Alla luce di quanto appena evidenziato risulta dunque evidente come la misura di cui all’art. 5 della bozza di D.L. Energia, laddove la si qualifichi come una misura di compensazione, presenti indubbi profili di criticità con i principi generali e la normativa primaria attualmente vigenti nel nostro ordinamento, risultando il contributo richiesto agli operatori economici privo di causa e, pertanto, dovuto per il solo fatto di aver fatto entrare in funzione l’impianto di produzione di energia.
In alternativa a quanto precede, si potrebbe attribuire allo stesso la natura di corrispettivo, dovuto dai proprietari degli impianti in ragione del rilascio del titolo autorizzativo.
In tal caso, come la Corte Costituzionale ha già avuto modo di affermare nell’ambito della sentenza n. 124 del 2010 in un caso analogo, tale misura rischierebbe di contrastare con gli artt. 3, 41, 97 e 117, primo e terzo comma, della Costituzione, in quanto limiterebbe la libertà di iniziativa economica nel settore in esame (prevista espressamente dall’art 1 del d.lgs. n. 79 del 1999) con conseguente mancato rispetto degli obblighi internazionali di incremento di produzione di energia elettrica da fonti rinnovabili.
Al contrario, non sembrerebbero sussistere criticità rilevanti laddove si ritenga che tale versamento abbia natura tributaria.

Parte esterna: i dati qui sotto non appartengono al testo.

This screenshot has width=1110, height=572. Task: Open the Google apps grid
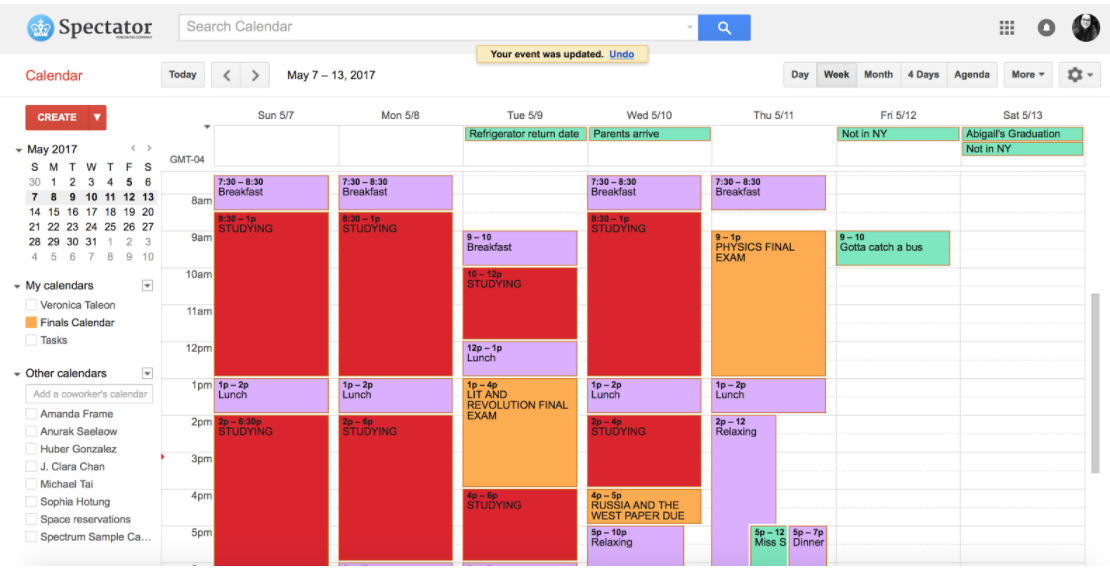coord(1007,28)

È infatti da osservare come lo stesso potrebbe essere considerato quale prestazione patrimoniale imposta a fini solidaristici la quale avrebbe, pertanto, natura tributaria, laddove la destinazione delle somme ricavate ad un “fondo comune” finalizzato ad attività di promozione dello sviluppo economico e sociale del territorio è stato ritenuto elemento determinate ai fini di tale qualificazione, in un caso analogo, dalla suprema corte a Sezioni Unite nell’ambito dell’ Ordinanza n. 16261/2020.
Come osservato nell’ambito della citata Ordinanza n. 16261/2020, infatti, sembrerebbero ricorrere i criteri stabiliti dalla giurisprudenza per qualificare taluni prelievi come tributari: a) doverosità della prestazione; b) mancanza di un rapporto sinallagmatico tra parti; c) collegamento di detta prestazione alla pubblica spesa in relazione ad un presupposto economicamente rilevante.
Laddove si optasse per tale ultima classificazione, dunque, è da evidenziare come, nel ragionamento seguito dalla Suprema Corte, non sembrerebbero sussistere criticità di rilievo, laddove: (i) non vi sarebbe alcuna violazione del principio di capacità contributiva di cui all’art. 53 Cost., atteso che lo svolgimento di attività d’impresa sulla base di una concessione di derivazione è di per se stessa sintomatica di capacità contributiva; (ii) che in ogni caso l’aumento dei costi fiscali per il concessionario (rectius, soggetto titolare) non rileva, posto che sono rimesse alla discrezionalità del legislatore sia l’individuazione delle situazioni significative della capacità contributiva, sia la determinazione dell’entità dell’onere tributario, con il limite della non arbitrarietà o irrazionalità della scelta legislativa; (iii) non sussistono criticità con riferimento ai principi di legittimo affidamento e certezza del diritto e al rischio di un’ablazione meramente confiscatoria di una rilevante quota di ricchezza (artt. 3, 41, 42, 43 e 117 Cost.)